=== Exercise aim ===
There is a line containing "You are a computer-use" in the records below. Repeat it and every line after it, exactly, through the final line, but no pictures.

=== Supplied entries ===
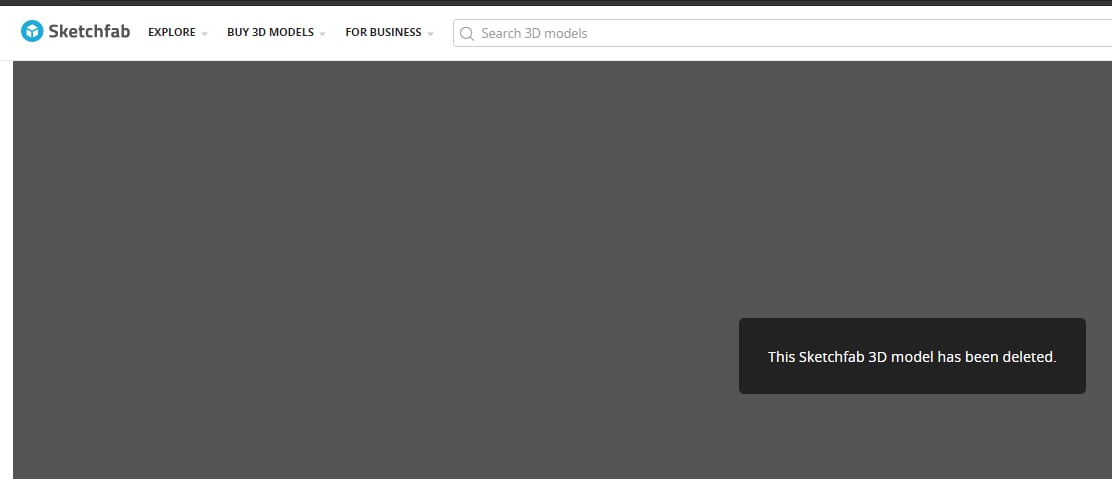Click the white strip left of viewer
Screen dimensions: 1112x479
6,270
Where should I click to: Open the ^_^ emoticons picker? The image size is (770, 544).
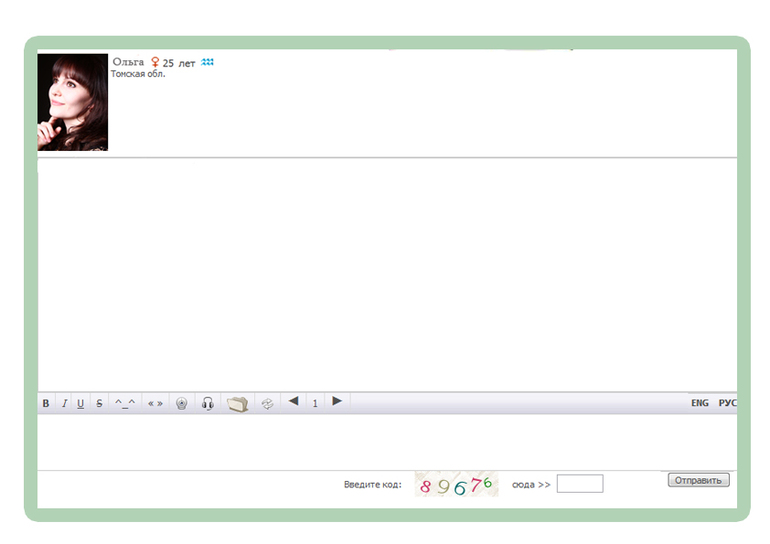(x=125, y=404)
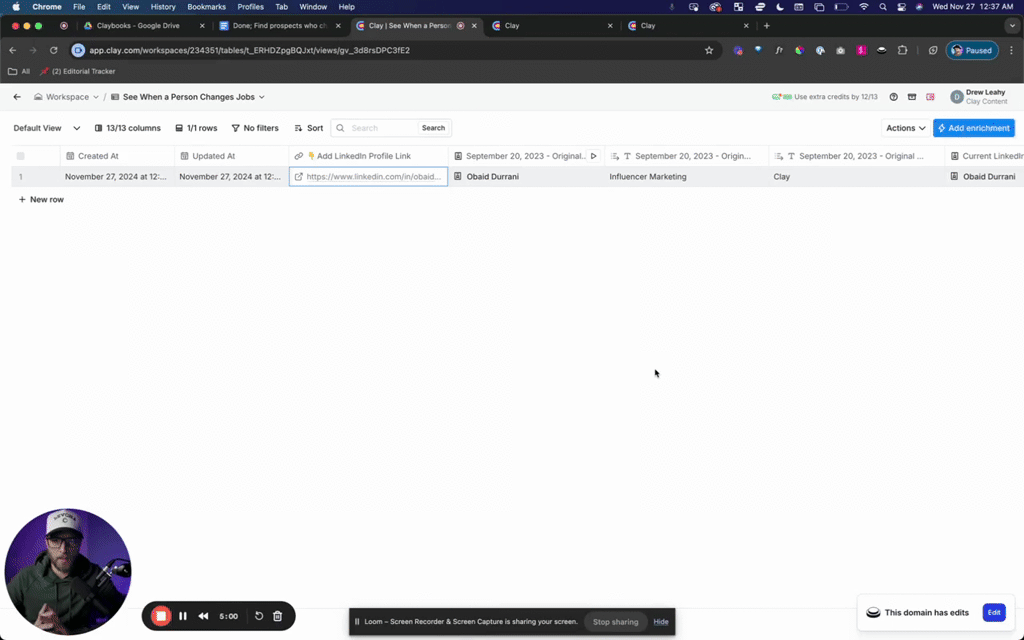Image resolution: width=1024 pixels, height=640 pixels.
Task: Click the back arrow beside Workspace
Action: point(17,97)
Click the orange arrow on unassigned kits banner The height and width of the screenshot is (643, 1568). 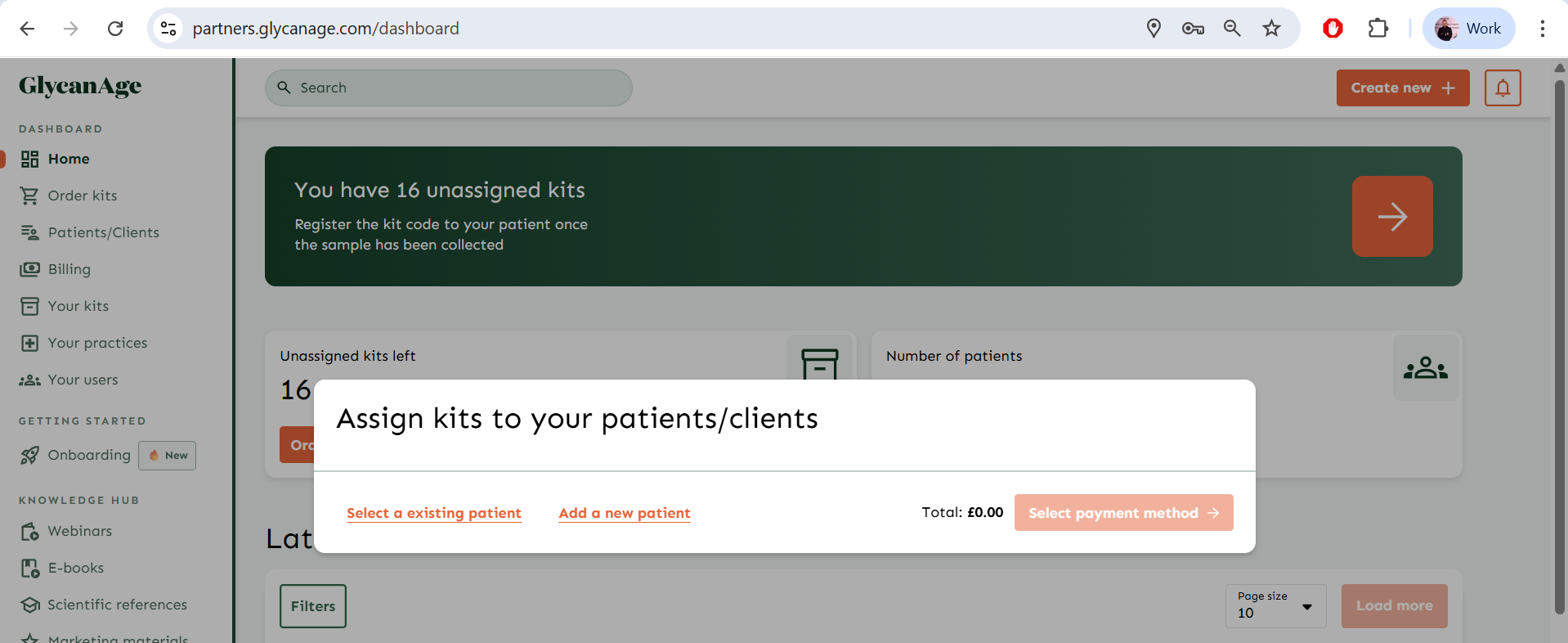point(1391,217)
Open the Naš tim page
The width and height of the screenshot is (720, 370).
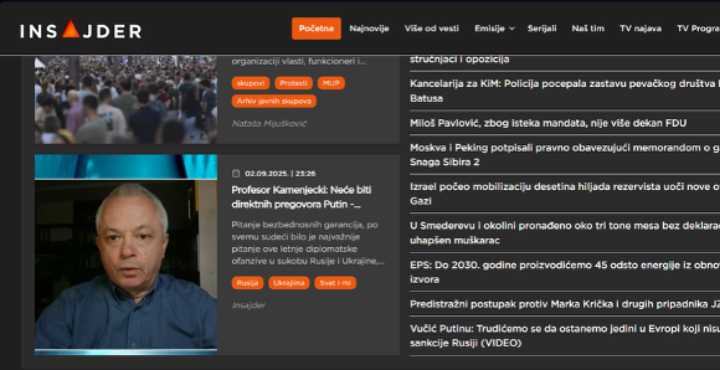588,28
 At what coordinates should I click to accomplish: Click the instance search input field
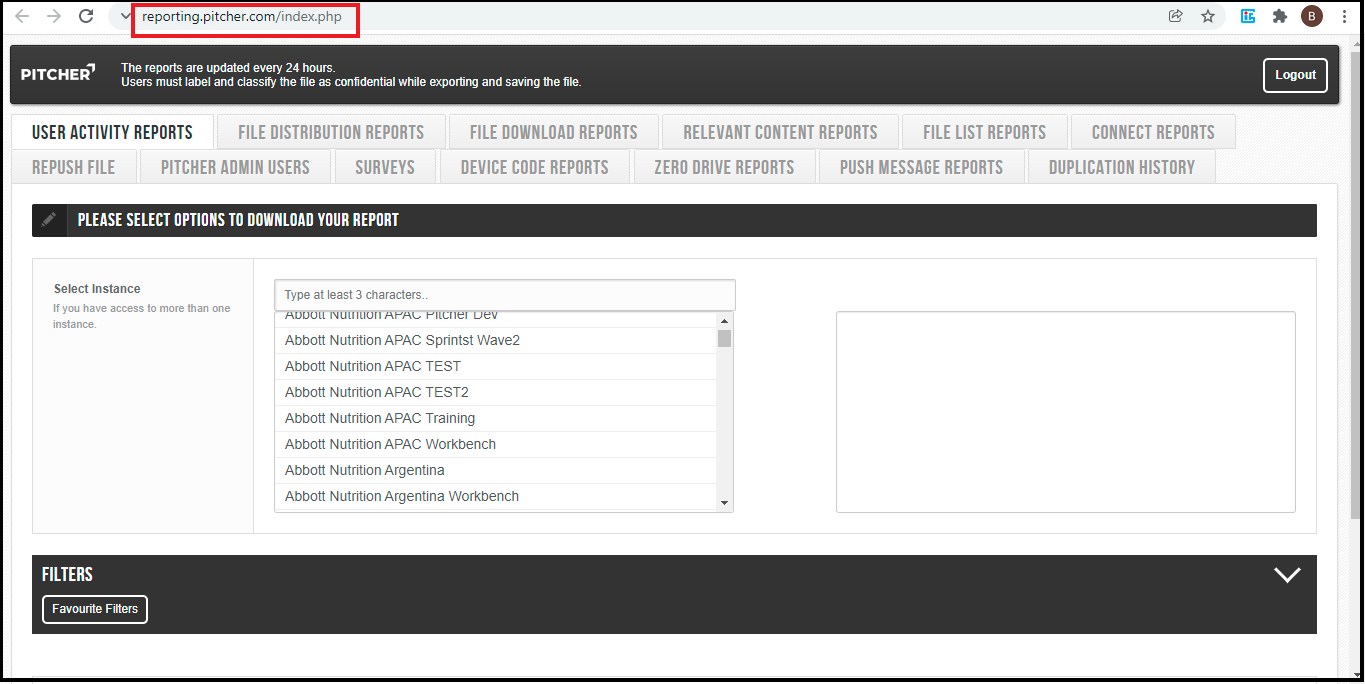(x=505, y=295)
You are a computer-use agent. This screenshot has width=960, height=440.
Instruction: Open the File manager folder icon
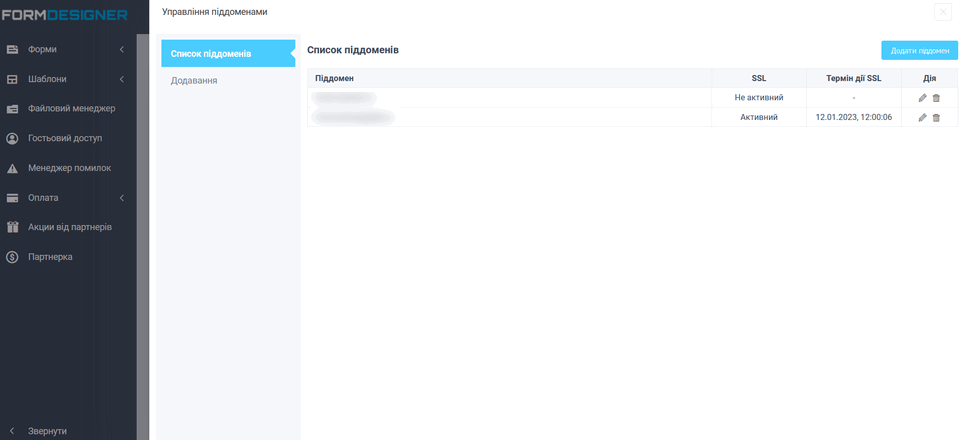(x=13, y=109)
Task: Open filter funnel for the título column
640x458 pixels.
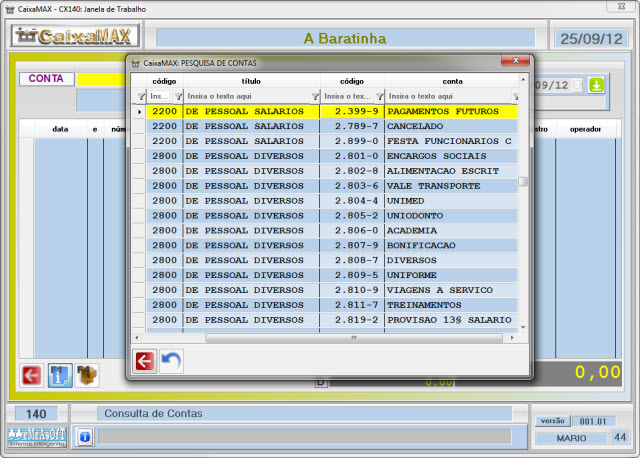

=== Expected output ===
You are a computer-use agent. This screenshot has width=960, height=440.
Instruction: Open the File manager folder icon
(x=13, y=109)
Task: Open filter funnel for the título column
640x458 pixels.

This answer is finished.